Une fois installé, il faut :
– finaliser l’enregistrement auprès de la caisse locale (en Europe avec le S1, hors Europe selon les règles du pays) ;
– vérifier concrètement l’accès à un réseau de soins de qualité (médecins, hôpitaux, cliniques) ;
– actualiser chaque année vos coordonnées auprès des caisses françaises ;
– répondre systématiquement aux demandes de certificat de vie, sous peine de suspension de vos pensions ;
– mettre à jour, si besoin, vos contrats d’assurance santé en cas de changement de pays, de zone ou de situation familiale.
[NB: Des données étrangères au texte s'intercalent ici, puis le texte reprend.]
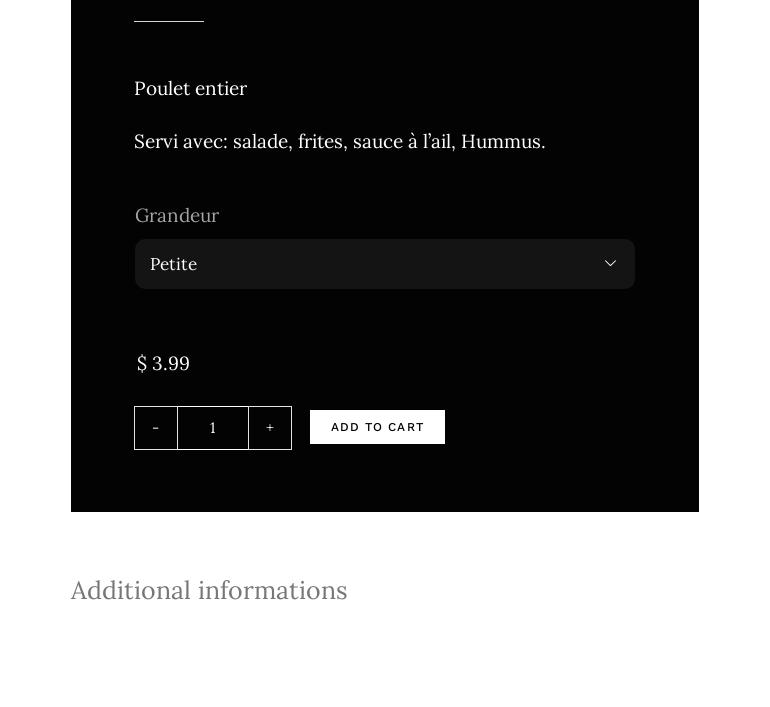Image resolution: width=770 pixels, height=707 pixels.
Task: Click the 'Servi avec:' description text
Action: [181, 142]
Gérer les soins lors de séjours temporaires en France

Même en vivant à l’étranger, beaucoup de retraités reviennent régulièrement en France : vacances, famille, suivi médical, interventions programmées. La bonne nouvelle est que les dispositifs décrits plus haut permettent, dans de nombreux cas, de bénéficier encore de la prise en charge des soins en France.
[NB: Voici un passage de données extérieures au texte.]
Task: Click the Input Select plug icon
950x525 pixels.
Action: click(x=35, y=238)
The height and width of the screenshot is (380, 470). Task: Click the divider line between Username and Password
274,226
Plusieurs cas se présentent :
Pendant vos séjours en France, votre couverture santé dépend de votre statut : si vous résidez en Europe avec un S1, vous êtes pris en charge comme un assuré français ; si vous vivez hors UE/EEE/Suisse avec au moins 15 ans de cotisations et êtes inscrit au CNAREFE, vos soins sont remboursés aux tarifs Sécurité sociale, avec des contrôles renforcés pour les hospitalisations longues ; si vous êtes adhérent à la CFE, c’est la combinaison CFE + complémentaire qui s’applique via la CPAM.
Attention : ces mécanismes ne couvrent pas le conjoint qui n’est ni pensionné ni reconnu comme ayant droit. Un époux accompagnant, sans statut propre, devra prévoir sa propre couverture (assurance santé et hospitalisation) pour éviter de se retrouver sans prise en charge lors d’un séjour en France.
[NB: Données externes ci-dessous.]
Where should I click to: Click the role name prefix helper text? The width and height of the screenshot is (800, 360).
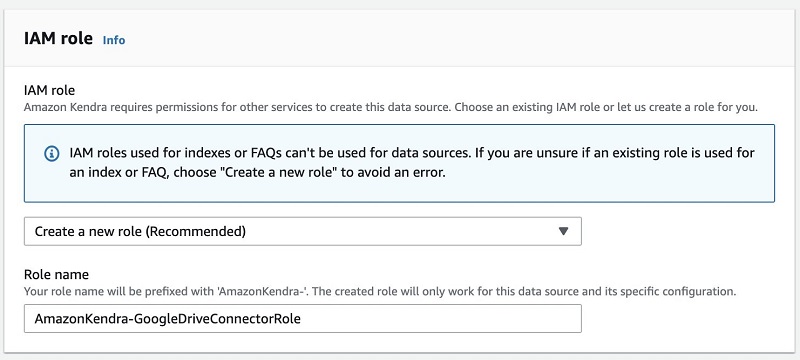[x=380, y=292]

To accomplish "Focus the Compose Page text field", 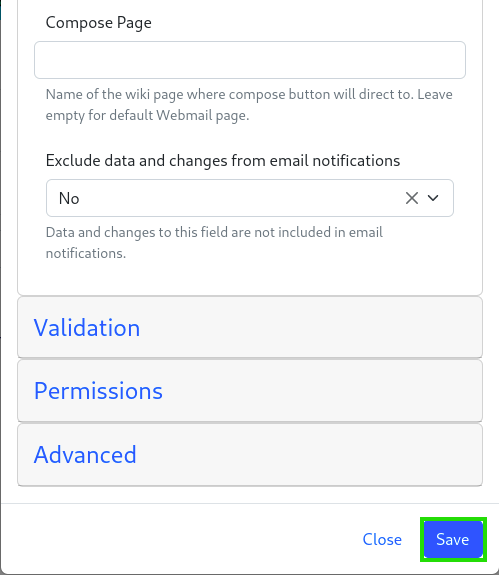I will (x=250, y=60).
Conclusion : la clé d’une retraite sereine à l’étranger, c’est l’anticipation

S’installer à l’étranger pour la retraite n’est plus un parcours du combattant, à condition de prendre au sérieux la question de la Sécurité sociale et de la santé dès la phase de préparation. Les règles sont claires :
Vous pouvez continuer à percevoir vos pensions françaises où que vous viviez. Cependant, au‑delà de 183 jours/an hors de France, vous devenez non‑résident, ce qui modifie votre fiscalité et votre protection sociale : vos soins quotidiens sont pris en charge par le pays de résidence, via la CFE ou des assurances internationales, et non plus par la Sécu française. Des dispositifs comme le formulaire S1 en Europe, les conventions bilatérales, la CNAREFE ou la CFE évitent une rupture de droits, mais nécessitent des démarches concrètes et parfois longues.
La vraie marge de manœuvre du retraité se situe dans le choix du pays de résidence, du montage de couverture santé (régime local, CFE, 1er euro, complémentaire), et dans la capacité à anticiper :
– les coûts futurs de santé ;
– ses besoins en termes de qualité de soins ;
– la fréquence des retours en France.
Pris à temps, ces arbitrages permettent de profiter pleinement d’une retraite à l’étranger, sans sacrifier l’accès à des soins de qualité ni exposer son patrimoine à des factures médicales imprévues. La Sécurité sociale française reste présente en toile de fond, mais elle ne suffit plus à elle seule : à chacun, désormais, de construire la protection qui accompagnera cette nouvelle vie.